Исписав несколько листов почтовой бумаги, Алпатов зовет курьера и велит ему немедленно отнести на почту и отправить заказным. Но как только уходит курьер и невеста его оказывается не здесь, в комнате, как было, когда он писал, а далеко в Париже, то вдруг переменяется весь смысл написанного: все письмо сплошное издевательство над положением, которое сам же он вызвался создавать ради нее. Это письмо, он теперь понимал так ясно, было бредом, в котором он бормотал о своем великом «я», назначенном разбить Кащееву цепь, и что это великое «я», встретив на пути своем положение, обернулось в сидящее на цепочке «я» — маленькое.
Он бросился по лестнице, чтобы вернуть курьера, но было поздно: получив приказание поспешить, курьер убежал.
От кого же он сам бежит теперь из этого номера, где явилась ему несчастная мысль написать? Он еще не знает, что бежит от самого себя и что от этого никуда нельзя убежать. Все, что было в номере, сейчас же явилось к нему, как только сказали на Николаевском вокзале, что поезда ждать придется ему еще час. Он спрашивает себе чаю и садится за столик писать. На диване рядом с ним, обернувшись лицом к спинке, храпит на весь зал толстый человек. Не обращая внимания на храп, он пишет в Париж, что под минутным впечатлением от разговора с жандармом о положении он немного сошел с ума и написал ей бессмысленное письмо. Но пусть она не обращает внимания: это все эгоистический бред, а в будущем он непременно сумеет забыть себя и вернется к тому положению, о котором они вместе думали в Париже...

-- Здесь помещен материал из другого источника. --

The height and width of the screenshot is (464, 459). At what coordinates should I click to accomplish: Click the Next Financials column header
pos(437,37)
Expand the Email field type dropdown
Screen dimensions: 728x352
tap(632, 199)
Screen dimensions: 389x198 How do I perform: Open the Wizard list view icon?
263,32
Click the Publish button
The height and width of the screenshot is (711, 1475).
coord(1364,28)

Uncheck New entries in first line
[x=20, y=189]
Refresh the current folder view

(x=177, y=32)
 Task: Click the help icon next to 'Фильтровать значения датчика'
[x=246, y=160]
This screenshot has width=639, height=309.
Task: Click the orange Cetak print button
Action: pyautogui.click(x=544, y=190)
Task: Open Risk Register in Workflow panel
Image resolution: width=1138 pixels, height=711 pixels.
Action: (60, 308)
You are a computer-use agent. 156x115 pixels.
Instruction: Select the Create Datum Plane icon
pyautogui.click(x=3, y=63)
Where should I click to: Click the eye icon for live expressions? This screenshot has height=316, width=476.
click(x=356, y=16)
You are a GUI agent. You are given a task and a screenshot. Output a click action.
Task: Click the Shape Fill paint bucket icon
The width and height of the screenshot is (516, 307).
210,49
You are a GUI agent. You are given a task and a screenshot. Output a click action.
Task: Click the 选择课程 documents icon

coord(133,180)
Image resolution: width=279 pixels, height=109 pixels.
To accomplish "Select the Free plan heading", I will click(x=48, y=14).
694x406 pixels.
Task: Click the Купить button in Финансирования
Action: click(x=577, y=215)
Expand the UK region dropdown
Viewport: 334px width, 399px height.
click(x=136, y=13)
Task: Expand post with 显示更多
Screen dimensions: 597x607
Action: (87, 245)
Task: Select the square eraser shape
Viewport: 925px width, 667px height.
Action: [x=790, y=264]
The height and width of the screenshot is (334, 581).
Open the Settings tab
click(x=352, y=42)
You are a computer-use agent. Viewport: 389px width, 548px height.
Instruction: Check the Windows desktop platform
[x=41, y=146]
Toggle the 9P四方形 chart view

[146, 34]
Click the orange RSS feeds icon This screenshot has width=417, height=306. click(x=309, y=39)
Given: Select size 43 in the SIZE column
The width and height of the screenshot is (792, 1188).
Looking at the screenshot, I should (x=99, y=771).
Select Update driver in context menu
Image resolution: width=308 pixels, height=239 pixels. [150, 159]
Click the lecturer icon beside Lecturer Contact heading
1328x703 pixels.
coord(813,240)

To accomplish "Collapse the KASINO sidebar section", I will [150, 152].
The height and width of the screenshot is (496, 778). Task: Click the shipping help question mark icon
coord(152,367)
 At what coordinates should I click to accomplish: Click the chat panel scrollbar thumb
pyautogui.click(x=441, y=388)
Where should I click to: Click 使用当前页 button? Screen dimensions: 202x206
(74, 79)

Он перечитал письмо свое несколько раз и совершенно уверился: письмо было очень хорошее. Теперь, если он это письмо сейчас опустит в ящик, оно придет, может быть, днем раньше, чем заказное. Вот хорошо бы еще приписать сюда: что он просит ее не читать и разорвать заказное письмо. И он опять берется за перо, но как раз в эту минуту храпящий человек обертывается, не открывая глаз, отхаркивается, плюет и своей мерзостью обдает все письмо. Алпатов бросает перо. Сильной рукой хватает толстого человечка за ворот, трясет его, и тот медленно открывает налитые кровью глаза...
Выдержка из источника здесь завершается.